> **What you have to do**
Go through the data underneath and copy every line exactly.

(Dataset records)
_____
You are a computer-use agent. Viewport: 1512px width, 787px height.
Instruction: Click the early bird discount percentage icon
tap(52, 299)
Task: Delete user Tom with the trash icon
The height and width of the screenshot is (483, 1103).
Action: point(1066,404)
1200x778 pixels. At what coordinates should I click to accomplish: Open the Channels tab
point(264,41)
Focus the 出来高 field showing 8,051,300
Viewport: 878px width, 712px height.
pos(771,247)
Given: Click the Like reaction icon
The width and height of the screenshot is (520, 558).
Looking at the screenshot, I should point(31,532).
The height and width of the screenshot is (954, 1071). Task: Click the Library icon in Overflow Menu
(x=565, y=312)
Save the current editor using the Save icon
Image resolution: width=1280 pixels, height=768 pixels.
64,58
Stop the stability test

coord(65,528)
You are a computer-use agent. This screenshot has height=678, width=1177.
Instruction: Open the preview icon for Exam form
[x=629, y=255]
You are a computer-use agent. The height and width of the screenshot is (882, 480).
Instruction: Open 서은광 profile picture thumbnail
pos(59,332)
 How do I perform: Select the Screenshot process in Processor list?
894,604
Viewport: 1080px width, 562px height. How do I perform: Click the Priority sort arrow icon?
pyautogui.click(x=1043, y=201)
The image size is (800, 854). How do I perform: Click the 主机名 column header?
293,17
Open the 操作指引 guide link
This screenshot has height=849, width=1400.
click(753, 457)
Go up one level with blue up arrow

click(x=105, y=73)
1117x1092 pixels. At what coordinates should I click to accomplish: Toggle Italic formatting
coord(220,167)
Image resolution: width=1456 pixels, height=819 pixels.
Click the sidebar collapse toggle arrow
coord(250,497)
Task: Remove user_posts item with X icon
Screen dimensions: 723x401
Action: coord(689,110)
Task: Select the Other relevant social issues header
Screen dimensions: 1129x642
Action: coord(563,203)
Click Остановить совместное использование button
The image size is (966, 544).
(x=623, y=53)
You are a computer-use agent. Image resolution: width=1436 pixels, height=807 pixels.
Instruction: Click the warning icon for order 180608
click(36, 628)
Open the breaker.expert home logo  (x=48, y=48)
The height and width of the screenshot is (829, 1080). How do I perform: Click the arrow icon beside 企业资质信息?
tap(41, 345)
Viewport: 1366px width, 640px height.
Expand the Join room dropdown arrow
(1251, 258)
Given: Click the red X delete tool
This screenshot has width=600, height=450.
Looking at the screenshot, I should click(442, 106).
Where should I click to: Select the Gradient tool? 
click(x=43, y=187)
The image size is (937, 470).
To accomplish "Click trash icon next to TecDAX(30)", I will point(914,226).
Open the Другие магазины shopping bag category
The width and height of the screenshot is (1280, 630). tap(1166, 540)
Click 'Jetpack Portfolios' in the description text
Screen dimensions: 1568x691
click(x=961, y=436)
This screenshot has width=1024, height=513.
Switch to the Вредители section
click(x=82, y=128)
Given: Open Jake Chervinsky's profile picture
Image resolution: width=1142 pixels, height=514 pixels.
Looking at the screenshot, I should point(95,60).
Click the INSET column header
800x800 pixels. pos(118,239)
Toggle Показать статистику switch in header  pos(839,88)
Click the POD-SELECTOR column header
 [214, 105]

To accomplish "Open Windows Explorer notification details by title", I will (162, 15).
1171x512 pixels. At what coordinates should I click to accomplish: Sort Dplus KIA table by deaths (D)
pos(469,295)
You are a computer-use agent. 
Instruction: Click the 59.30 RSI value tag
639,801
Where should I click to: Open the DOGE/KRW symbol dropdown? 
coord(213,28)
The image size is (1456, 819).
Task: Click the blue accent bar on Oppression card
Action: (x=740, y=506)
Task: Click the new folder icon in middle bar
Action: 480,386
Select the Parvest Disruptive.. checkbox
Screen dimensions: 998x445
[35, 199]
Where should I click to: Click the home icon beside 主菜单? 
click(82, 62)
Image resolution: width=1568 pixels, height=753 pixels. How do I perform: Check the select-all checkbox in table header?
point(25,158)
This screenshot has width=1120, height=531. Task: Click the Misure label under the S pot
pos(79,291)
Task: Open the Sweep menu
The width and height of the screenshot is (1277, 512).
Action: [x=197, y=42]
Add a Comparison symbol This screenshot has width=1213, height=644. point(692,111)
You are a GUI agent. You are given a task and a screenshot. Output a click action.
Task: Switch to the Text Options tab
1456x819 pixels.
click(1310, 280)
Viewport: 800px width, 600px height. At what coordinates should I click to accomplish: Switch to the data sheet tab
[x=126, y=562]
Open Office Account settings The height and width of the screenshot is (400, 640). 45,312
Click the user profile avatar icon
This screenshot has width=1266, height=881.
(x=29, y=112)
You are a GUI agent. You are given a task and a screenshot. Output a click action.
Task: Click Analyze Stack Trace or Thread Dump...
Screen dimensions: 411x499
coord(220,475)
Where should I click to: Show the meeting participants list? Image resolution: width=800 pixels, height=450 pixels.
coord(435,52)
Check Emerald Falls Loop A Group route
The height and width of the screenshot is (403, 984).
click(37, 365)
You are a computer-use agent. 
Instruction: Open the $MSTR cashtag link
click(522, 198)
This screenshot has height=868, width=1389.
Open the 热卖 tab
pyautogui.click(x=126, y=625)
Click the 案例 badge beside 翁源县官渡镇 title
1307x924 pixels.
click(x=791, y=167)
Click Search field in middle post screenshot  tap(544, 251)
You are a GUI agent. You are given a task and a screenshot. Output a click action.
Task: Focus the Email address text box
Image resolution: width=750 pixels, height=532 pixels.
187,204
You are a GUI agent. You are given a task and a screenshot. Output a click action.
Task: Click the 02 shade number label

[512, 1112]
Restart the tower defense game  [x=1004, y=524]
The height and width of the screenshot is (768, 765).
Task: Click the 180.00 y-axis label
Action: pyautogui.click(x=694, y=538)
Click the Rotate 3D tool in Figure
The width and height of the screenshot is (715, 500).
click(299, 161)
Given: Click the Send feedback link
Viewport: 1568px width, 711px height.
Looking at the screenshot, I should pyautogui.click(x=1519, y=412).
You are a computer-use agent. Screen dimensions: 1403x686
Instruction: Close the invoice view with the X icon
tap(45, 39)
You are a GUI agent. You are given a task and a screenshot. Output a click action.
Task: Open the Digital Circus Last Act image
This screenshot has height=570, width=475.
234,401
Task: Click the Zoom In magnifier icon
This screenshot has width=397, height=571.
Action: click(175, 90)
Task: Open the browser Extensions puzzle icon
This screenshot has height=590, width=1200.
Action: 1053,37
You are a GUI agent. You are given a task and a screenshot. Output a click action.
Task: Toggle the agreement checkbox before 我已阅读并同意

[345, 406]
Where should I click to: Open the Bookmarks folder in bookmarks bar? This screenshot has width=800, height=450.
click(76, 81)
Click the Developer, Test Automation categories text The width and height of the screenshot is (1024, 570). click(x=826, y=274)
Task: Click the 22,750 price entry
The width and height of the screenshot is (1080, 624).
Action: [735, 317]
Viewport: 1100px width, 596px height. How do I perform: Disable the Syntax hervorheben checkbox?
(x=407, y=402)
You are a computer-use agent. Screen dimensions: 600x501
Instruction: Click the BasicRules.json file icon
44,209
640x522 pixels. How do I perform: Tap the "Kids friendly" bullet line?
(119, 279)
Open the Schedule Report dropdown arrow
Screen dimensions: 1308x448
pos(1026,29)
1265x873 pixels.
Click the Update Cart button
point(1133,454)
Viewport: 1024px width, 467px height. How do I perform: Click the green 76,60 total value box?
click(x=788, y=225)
_____
> **Final answer**
You are a computer-use agent. Viewport: 1512px width, 787px height.
Instruction: Click the early bird discount percentage icon
tap(52, 299)
Task: Delete user Tom with the trash icon
The height and width of the screenshot is (483, 1103).
Action: point(1066,404)
1200x778 pixels. At what coordinates should I click to accomplish: Open the Channels tab
point(264,41)
Focus the 出来高 field showing 8,051,300
Viewport: 878px width, 712px height.
pos(771,247)
Given: Click the Like reaction icon
The width and height of the screenshot is (520, 558).
Looking at the screenshot, I should point(31,532).
The height and width of the screenshot is (954, 1071). Task: Click the Library icon in Overflow Menu
(x=565, y=312)
Save the current editor using the Save icon
Image resolution: width=1280 pixels, height=768 pixels.
64,58
Stop the stability test

coord(65,528)
You are a computer-use agent. This screenshot has height=678, width=1177.
Instruction: Open the preview icon for Exam form
[x=629, y=255]
You are a computer-use agent. The height and width of the screenshot is (882, 480).
Instruction: Open 서은광 profile picture thumbnail
pos(59,332)
 How do I perform: Select the Screenshot process in Processor list?
894,604
Viewport: 1080px width, 562px height. How do I perform: Click the Priority sort arrow icon?
pyautogui.click(x=1043, y=201)
The image size is (800, 854). How do I perform: Click the 主机名 column header?
293,17
Open the 操作指引 guide link
This screenshot has height=849, width=1400.
click(753, 457)
Go up one level with blue up arrow

click(x=105, y=73)
1117x1092 pixels. At what coordinates should I click to accomplish: Toggle Italic formatting
coord(220,167)
Image resolution: width=1456 pixels, height=819 pixels.
Click the sidebar collapse toggle arrow
coord(250,497)
Task: Remove user_posts item with X icon
Screen dimensions: 723x401
Action: coord(689,110)
Task: Select the Other relevant social issues header
Screen dimensions: 1129x642
Action: coord(563,203)
Click Остановить совместное использование button
The image size is (966, 544).
(x=623, y=53)
You are a computer-use agent. Image resolution: width=1436 pixels, height=807 pixels.
Instruction: Click the warning icon for order 180608
click(36, 628)
Open the breaker.expert home logo  (x=48, y=48)
The height and width of the screenshot is (829, 1080). How do I perform: Click the arrow icon beside 企业资质信息?
tap(41, 345)
Viewport: 1366px width, 640px height.
Expand the Join room dropdown arrow
(1251, 258)
Given: Click the red X delete tool
This screenshot has width=600, height=450.
Looking at the screenshot, I should click(442, 106).
Where should I click to: Select the Gradient tool? 
click(x=43, y=187)
The image size is (937, 470).
To accomplish "Click trash icon next to TecDAX(30)", I will point(914,226).
Open the Другие магазины shopping bag category
The width and height of the screenshot is (1280, 630). tap(1166, 540)
Click 'Jetpack Portfolios' in the description text
Screen dimensions: 1568x691
click(x=961, y=436)
This screenshot has width=1024, height=513.
Switch to the Вредители section
click(x=82, y=128)
Given: Open Jake Chervinsky's profile picture
Image resolution: width=1142 pixels, height=514 pixels.
Looking at the screenshot, I should point(95,60).
Click the INSET column header
800x800 pixels. pos(118,239)
Toggle Показать статистику switch in header  pos(839,88)
Click the POD-SELECTOR column header
 [214, 105]

To accomplish "Open Windows Explorer notification details by title", I will (162, 15).
1171x512 pixels. At what coordinates should I click to accomplish: Sort Dplus KIA table by deaths (D)
pos(469,295)
You are a computer-use agent. 
Instruction: Click the 59.30 RSI value tag
639,801
Where should I click to: Open the DOGE/KRW symbol dropdown? 
coord(213,28)
The image size is (1456, 819).
Task: Click the blue accent bar on Oppression card
Action: (x=740, y=506)
Task: Click the new folder icon in middle bar
Action: 480,386
Select the Parvest Disruptive.. checkbox
Screen dimensions: 998x445
[35, 199]
Where should I click to: Click the home icon beside 主菜单? 
click(82, 62)
Image resolution: width=1568 pixels, height=753 pixels. How do I perform: Check the select-all checkbox in table header?
point(25,158)
This screenshot has width=1120, height=531. Task: Click the Misure label under the S pot
pos(79,291)
Task: Open the Sweep menu
The width and height of the screenshot is (1277, 512).
Action: [x=197, y=42]
Add a Comparison symbol This screenshot has width=1213, height=644. point(692,111)
You are a GUI agent. You are given a task and a screenshot. Output a click action.
Task: Switch to the Text Options tab
1456x819 pixels.
click(1310, 280)
Viewport: 800px width, 600px height. At what coordinates should I click to accomplish: Switch to the data sheet tab
[x=126, y=562]
Open Office Account settings The height and width of the screenshot is (400, 640). 45,312
Click the user profile avatar icon
This screenshot has width=1266, height=881.
(x=29, y=112)
You are a GUI agent. You are given a task and a screenshot. Output a click action.
Task: Click Analyze Stack Trace or Thread Dump...
Screen dimensions: 411x499
coord(220,475)
Where should I click to: Show the meeting participants list? Image resolution: width=800 pixels, height=450 pixels.
coord(435,52)
Check Emerald Falls Loop A Group route
The height and width of the screenshot is (403, 984).
click(37, 365)
You are a computer-use agent. 
Instruction: Open the $MSTR cashtag link
click(522, 198)
This screenshot has height=868, width=1389.
Open the 热卖 tab
pyautogui.click(x=126, y=625)
Click the 案例 badge beside 翁源县官渡镇 title
1307x924 pixels.
click(x=791, y=167)
Click Search field in middle post screenshot  tap(544, 251)
You are a GUI agent. You are given a task and a screenshot. Output a click action.
Task: Focus the Email address text box
Image resolution: width=750 pixels, height=532 pixels.
187,204
You are a GUI agent. You are given a task and a screenshot. Output a click action.
Task: Click the 02 shade number label

[512, 1112]
Restart the tower defense game  [x=1004, y=524]
The height and width of the screenshot is (768, 765).
Task: Click the 180.00 y-axis label
Action: pyautogui.click(x=694, y=538)
Click the Rotate 3D tool in Figure
The width and height of the screenshot is (715, 500).
click(299, 161)
Given: Click the Send feedback link
Viewport: 1568px width, 711px height.
Looking at the screenshot, I should pyautogui.click(x=1519, y=412).
You are a computer-use agent. Screen dimensions: 1403x686
Instruction: Close the invoice view with the X icon
tap(45, 39)
You are a GUI agent. You are given a task and a screenshot. Output a click action.
Task: Open the Digital Circus Last Act image
This screenshot has height=570, width=475.
234,401
Task: Click the Zoom In magnifier icon
This screenshot has width=397, height=571.
Action: click(175, 90)
Task: Open the browser Extensions puzzle icon
This screenshot has height=590, width=1200.
Action: 1053,37
You are a GUI agent. You are given a task and a screenshot. Output a click action.
Task: Toggle the agreement checkbox before 我已阅读并同意

[345, 406]
Where should I click to: Open the Bookmarks folder in bookmarks bar? This screenshot has width=800, height=450.
click(76, 81)
Click the Developer, Test Automation categories text The width and height of the screenshot is (1024, 570). click(x=826, y=274)
Task: Click the 22,750 price entry
The width and height of the screenshot is (1080, 624).
Action: [735, 317]
Viewport: 1100px width, 596px height. How do I perform: Disable the Syntax hervorheben checkbox?
(x=407, y=402)
You are a computer-use agent. Screen dimensions: 600x501
Instruction: Click the BasicRules.json file icon
44,209
640x522 pixels. How do I perform: Tap the "Kids friendly" bullet line?
(119, 279)
Open the Schedule Report dropdown arrow
Screen dimensions: 1308x448
pos(1026,29)
1265x873 pixels.
Click the Update Cart button
point(1133,454)
Viewport: 1024px width, 467px height. How do I perform: Click the green 76,60 total value box?
click(x=788, y=225)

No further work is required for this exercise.